= Screenshot and document pointing data =
-------
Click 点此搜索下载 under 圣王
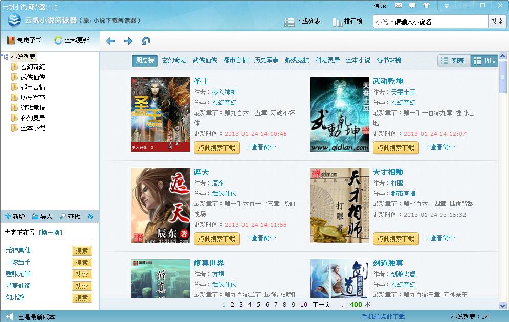The image size is (509, 322). 217,147
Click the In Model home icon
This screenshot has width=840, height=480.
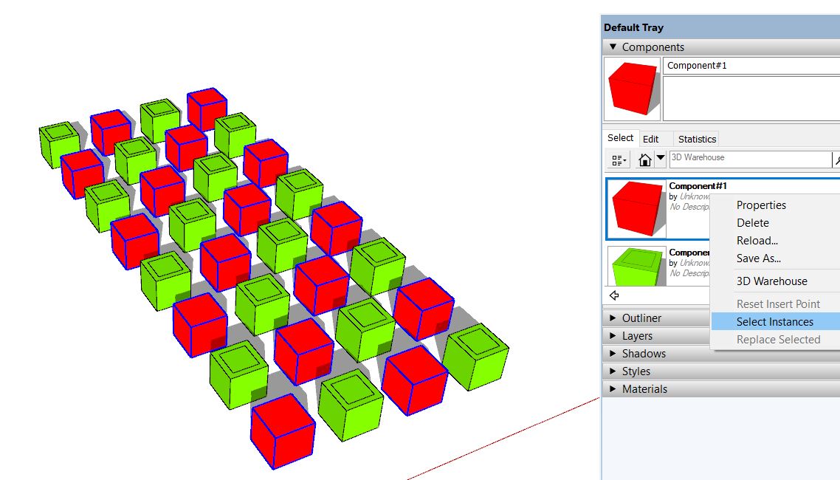(x=645, y=160)
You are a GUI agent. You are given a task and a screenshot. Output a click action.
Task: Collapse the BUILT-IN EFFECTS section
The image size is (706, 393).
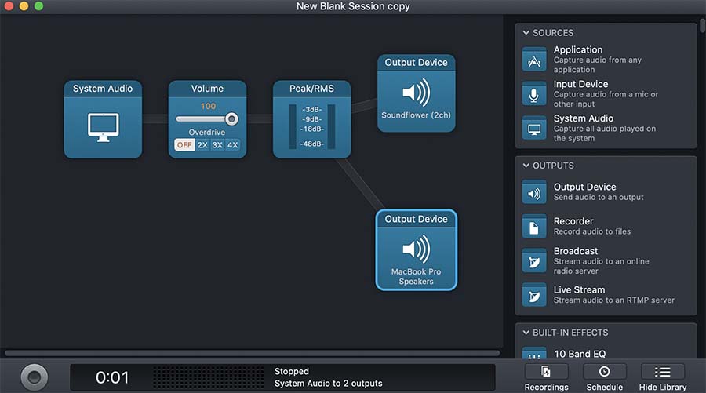pyautogui.click(x=525, y=333)
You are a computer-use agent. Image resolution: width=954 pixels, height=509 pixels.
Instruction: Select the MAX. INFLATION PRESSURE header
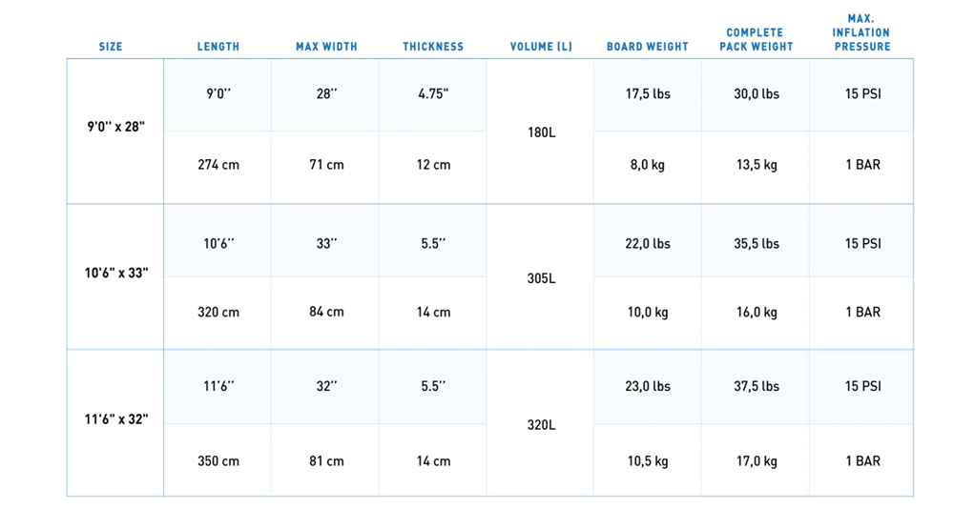[862, 32]
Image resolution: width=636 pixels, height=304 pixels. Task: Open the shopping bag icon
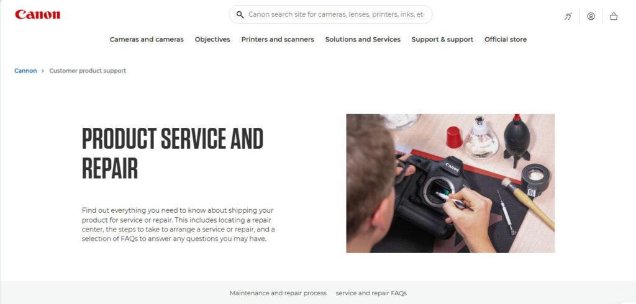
-------
Copy out every line of text from all the entries above, word for word, leaving out the pictures.

= RESPONSE =
Click 点此搜索下载 under 圣王
The image size is (509, 322). 217,147
Click the In Model home icon
This screenshot has width=840, height=480.
(x=645, y=160)
You are a GUI agent. You are given a task and a screenshot. Output a click action.
Task: Collapse the BUILT-IN EFFECTS section
The image size is (706, 393).
pyautogui.click(x=525, y=333)
You are a computer-use agent. Image resolution: width=954 pixels, height=509 pixels.
Instruction: Select the MAX. INFLATION PRESSURE header
[862, 32]
Image resolution: width=636 pixels, height=304 pixels. Task: Open the shopping bag icon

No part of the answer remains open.